Data records:
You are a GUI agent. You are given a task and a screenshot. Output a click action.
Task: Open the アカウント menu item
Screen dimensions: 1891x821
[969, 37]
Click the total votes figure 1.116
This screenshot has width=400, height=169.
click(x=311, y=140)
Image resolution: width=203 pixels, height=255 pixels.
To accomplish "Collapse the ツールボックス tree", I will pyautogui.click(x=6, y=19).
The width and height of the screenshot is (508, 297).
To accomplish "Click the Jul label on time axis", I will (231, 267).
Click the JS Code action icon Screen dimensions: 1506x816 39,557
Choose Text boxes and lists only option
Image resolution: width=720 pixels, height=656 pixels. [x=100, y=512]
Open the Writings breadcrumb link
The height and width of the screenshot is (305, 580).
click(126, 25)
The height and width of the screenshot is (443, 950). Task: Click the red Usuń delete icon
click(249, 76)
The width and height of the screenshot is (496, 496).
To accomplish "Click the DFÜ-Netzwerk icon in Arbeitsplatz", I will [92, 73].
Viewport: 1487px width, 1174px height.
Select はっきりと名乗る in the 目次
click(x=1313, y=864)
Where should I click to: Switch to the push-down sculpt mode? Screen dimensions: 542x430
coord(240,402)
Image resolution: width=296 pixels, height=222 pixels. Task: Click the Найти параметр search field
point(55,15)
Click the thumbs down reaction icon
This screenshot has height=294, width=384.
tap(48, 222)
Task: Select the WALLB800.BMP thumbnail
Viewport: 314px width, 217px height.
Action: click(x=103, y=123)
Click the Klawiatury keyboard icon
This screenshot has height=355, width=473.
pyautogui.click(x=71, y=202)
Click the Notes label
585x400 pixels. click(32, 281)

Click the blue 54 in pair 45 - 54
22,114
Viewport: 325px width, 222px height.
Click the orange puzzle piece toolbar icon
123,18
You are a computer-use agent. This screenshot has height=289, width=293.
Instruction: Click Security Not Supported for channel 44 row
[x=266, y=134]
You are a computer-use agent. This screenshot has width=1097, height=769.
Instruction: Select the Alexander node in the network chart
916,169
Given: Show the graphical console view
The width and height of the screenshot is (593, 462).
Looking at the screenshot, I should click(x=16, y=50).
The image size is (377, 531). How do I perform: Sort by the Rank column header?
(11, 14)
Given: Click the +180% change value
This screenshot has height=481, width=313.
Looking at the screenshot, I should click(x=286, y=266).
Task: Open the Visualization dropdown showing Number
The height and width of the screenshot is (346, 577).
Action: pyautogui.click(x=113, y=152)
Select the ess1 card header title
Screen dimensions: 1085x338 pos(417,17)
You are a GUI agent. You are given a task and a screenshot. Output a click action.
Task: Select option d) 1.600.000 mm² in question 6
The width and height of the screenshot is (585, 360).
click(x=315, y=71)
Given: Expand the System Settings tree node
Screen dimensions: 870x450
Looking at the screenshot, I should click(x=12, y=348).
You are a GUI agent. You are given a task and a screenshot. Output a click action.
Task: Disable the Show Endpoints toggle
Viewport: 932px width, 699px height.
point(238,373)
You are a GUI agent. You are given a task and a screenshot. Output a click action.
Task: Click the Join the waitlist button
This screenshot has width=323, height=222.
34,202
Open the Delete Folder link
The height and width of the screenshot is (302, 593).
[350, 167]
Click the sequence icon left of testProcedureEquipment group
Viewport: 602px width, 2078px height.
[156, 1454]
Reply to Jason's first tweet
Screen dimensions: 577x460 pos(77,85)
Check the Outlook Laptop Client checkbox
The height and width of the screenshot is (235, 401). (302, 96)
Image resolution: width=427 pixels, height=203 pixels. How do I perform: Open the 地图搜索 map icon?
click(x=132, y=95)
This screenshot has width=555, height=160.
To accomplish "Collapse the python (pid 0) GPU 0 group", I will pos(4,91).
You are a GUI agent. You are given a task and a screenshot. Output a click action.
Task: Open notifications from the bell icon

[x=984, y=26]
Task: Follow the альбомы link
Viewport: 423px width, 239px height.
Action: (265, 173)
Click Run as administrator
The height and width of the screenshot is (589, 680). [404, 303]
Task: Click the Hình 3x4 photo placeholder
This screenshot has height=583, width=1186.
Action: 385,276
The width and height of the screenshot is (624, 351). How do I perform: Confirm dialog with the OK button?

What this task involves: Only the lines from the beginning of the material to the line containing "The width and height of the screenshot is (496, 496)." should be echoed, verbatim and in full.

Problem solution:
You are a GUI agent. You are given a task and a screenshot. Output a click action.
Task: Open the アカウント menu item
Screen dimensions: 1891x821
[969, 37]
Click the total votes figure 1.116
This screenshot has width=400, height=169.
click(x=311, y=140)
Image resolution: width=203 pixels, height=255 pixels.
To accomplish "Collapse the ツールボックス tree", I will pyautogui.click(x=6, y=19).
The width and height of the screenshot is (508, 297).
To accomplish "Click the Jul label on time axis", I will (231, 267).
Click the JS Code action icon Screen dimensions: 1506x816 39,557
Choose Text boxes and lists only option
Image resolution: width=720 pixels, height=656 pixels. [x=100, y=512]
Open the Writings breadcrumb link
The height and width of the screenshot is (305, 580).
click(126, 25)
The height and width of the screenshot is (443, 950). Task: Click the red Usuń delete icon
click(249, 76)
The width and height of the screenshot is (496, 496).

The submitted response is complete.